Il caterpillar Giorgia e i (tanti) problemi che la attendono

Cominciamo dalla fine, cioè dai risultati, perché i numeri non mentono. Nel pieno rispetto delle previsioni, ha vinto il centrodestra. Anzi, ha vinto soprattutto e sopra tutti Giorgia Meloni.

Fratelli d’Italia è il primo partito con oltre il 26% dei suffragi: nella sua escalation ha messo in un angolo la Lega, che non arriva alla doppia cifra e che adesso dovrà necessariamente sottoporsi a un flusso di coscienza per capire se quella di Matteo Salvini è ancora una guida adeguata. A sinistra male il Partito democratico (sotto la soglia psicologica del 20%: per Enrico Letta vale lo stesso discorso di Salvini in termini di leadership), in linea il resto; il Terzo Polo non ha sfondato, il ministro degli Esteri, Luigi Maio, è scomparso dagli schermi radar.

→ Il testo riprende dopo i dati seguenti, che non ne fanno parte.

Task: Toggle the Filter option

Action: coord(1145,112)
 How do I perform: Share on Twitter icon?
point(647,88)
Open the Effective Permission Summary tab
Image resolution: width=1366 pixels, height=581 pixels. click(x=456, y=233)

L’ultimo numero è quello dei non votanti: siamo quasi al 40%, dieci punti in più rispetto al 2018 (63,91% rispetto al 72,9%). Giorgia Meloni è una predestinata. È stata la ministra più giovane della storia repubblicana (nel Berlusconi IV) e si accinge a diventare la prima premier donna.

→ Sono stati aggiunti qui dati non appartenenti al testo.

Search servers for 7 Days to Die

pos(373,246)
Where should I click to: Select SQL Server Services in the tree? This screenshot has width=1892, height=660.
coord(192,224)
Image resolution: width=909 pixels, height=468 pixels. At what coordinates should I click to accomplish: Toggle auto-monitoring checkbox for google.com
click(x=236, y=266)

Al di là dell’esito delle elezioni, raccogliere il testimone da Mario Draghi non si presenta come una passeggiata di salute, un po’ perché fare il presidente del Consiglio non è compito facilissimo, un po’ perché chi si accomoderà a palazzo Chigi avrà sulla scrivania i faldoni pesanti della crisi energetica, del caro bollette, del lavoro. E, aggiungiamo, degli obiettivi green fissati dall’Europa di Ursula von der Leyen da rispettare. Solo grane, per essere sintetici. “Questo è il tempo della responsabilità“, ha detto nella notte Meloni. Ineccepibile. Ma nel gioco degli equilibri all’interno della coalizione di centrodestra la situazione non è proprio fluida: la Lega è indebolita, Forza Italia non è più fortissima però comunque determinante, i centristi Toti-Lupi-Brugnaro hanno pulsioni autonomiste ma potrebbero essere utili equilibratori. La gestione degli umori e dei possibili dissapori, unita alla distribuzione dei ministeri, determinerà il cammino del caterpillar Giorgia che all’estero hanno subito etichettato come post-fascista, sollevando paure e perplessità.

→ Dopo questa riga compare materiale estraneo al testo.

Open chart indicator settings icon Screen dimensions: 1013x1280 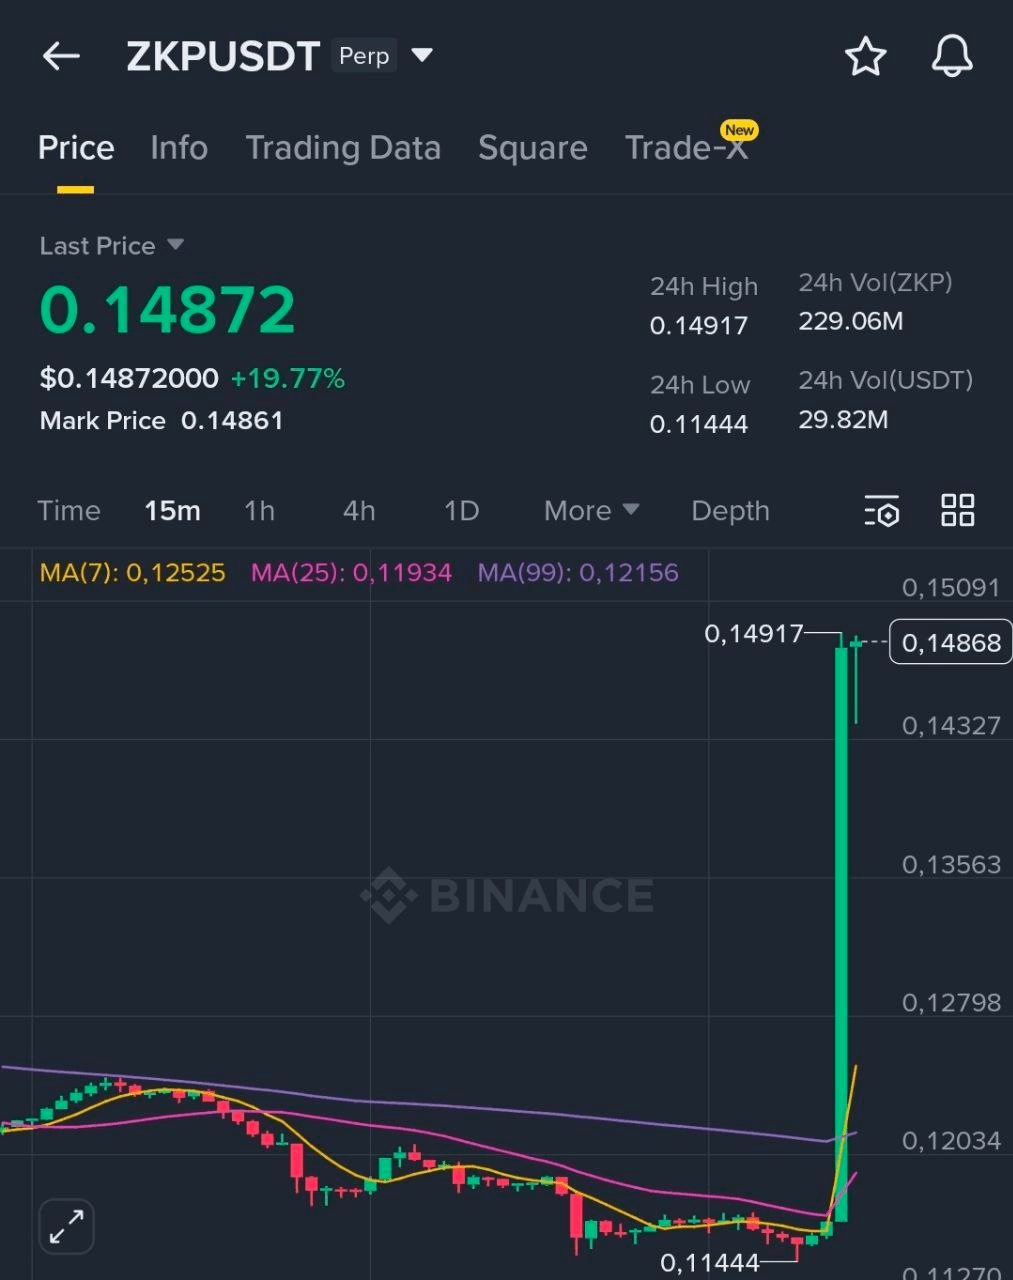pyautogui.click(x=881, y=511)
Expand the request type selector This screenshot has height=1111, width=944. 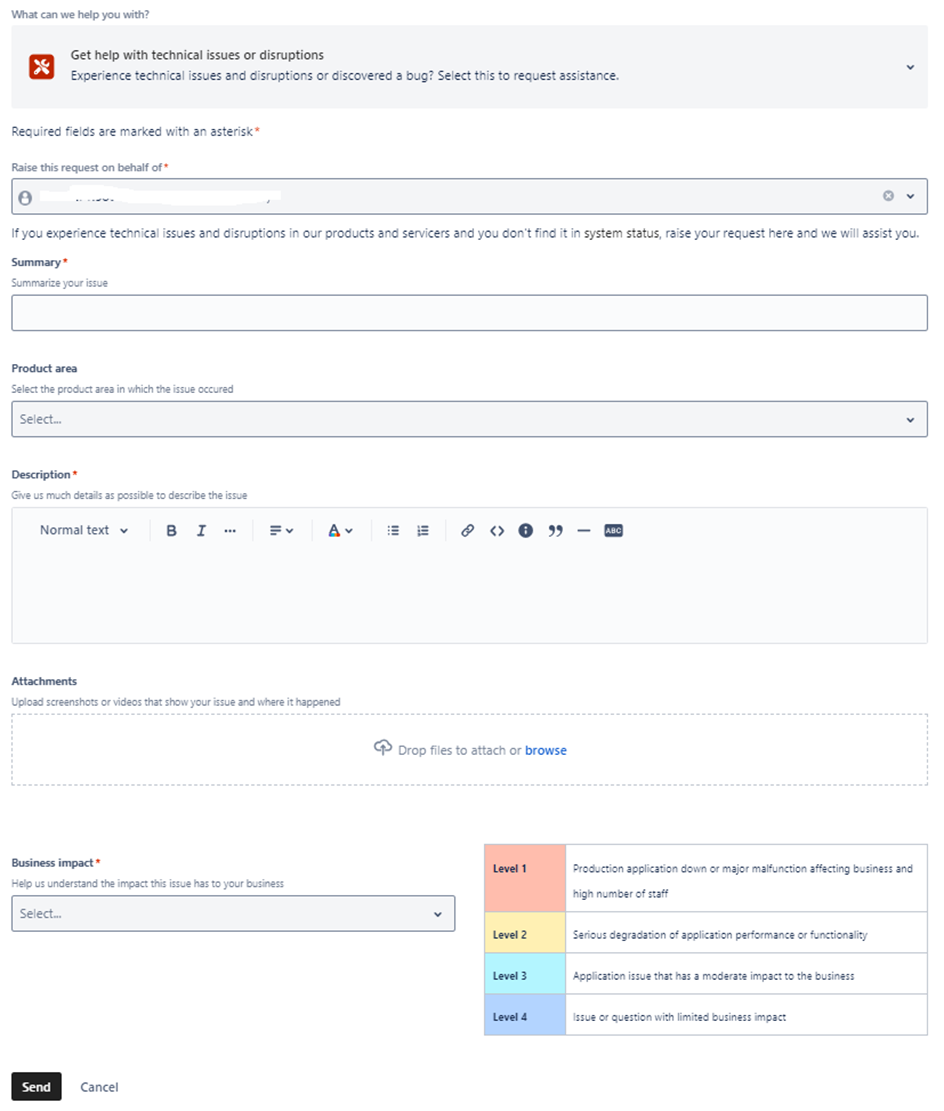tap(910, 67)

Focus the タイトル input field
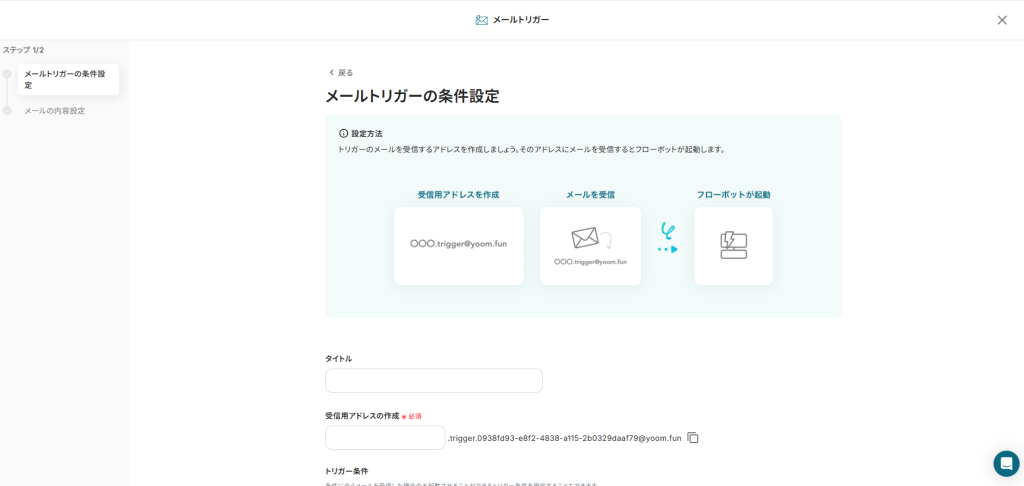(433, 381)
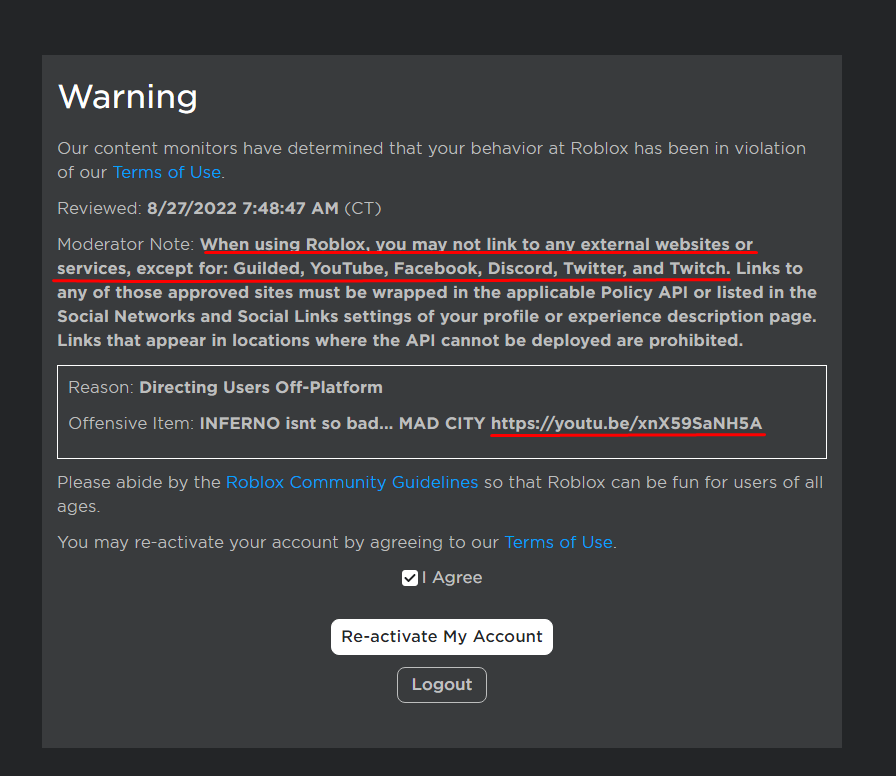Toggle the agreement checkbox off
Image resolution: width=896 pixels, height=776 pixels.
point(410,578)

Le felicitazioni di Marie Le Pen e Victor Orban non aiutano. I rapporti con i Paesi stranieri e soprattutto con l’Europa di von der Leyen saranno dirimenti. Meloni sa benissimo di essere guardata con diffidenza oltre confine e sa altrettanto bene che la promessa di mettere mano ai rapporti di forza all’interno della Ue va mantenuta per non tradire gli elettori. Il primo scoglio sarà il Pnrr: da rispettare e, al massimo, da aggiustare, non certo da stravolgere. Pd e M5s saranno all’opposizione, uno sberleffo al defunto “campo largo“. Uniti potrebbero esercitare un argine al centrodestra se non uguale perlomeno efficace, però difficilmente riusciranno a trovare un punto di caduta comune. Il Pd, pur essendo il secondo partito italiano, attraversa il dramma dell’ennesima contrazione; Il Movimento 5 Stelle, pur avendo raccolto la metà dei voti rispetto al 2018, vive l’euforia di un recupero sul filo di lana. Stranezze all’italiana. Intanto, Giuseppe Conte punta a diventare i dominus dell’area progressista, puntando sulla difesa del reddito di cittadinanza, sull’abolizione del Job Act, al Superbonus edilizio, sulla battaglia per l’ambiente. All’opposizione ci saranno anche Azione e Italia Viva, ovvero il Terzo Polo. Volevano scollinare quota 10%, si sono fermati intorno all’8 e hanno ammesso la sconfitta. Da domani comincia un’altra storia, palla al centro in buona sostanza. Anzi, palla al Quirinale. Con il refrain di Meloni in sottofondo: “Questo è il tempo della responsabilità“. Vale per lei, vale per tutti gli altri.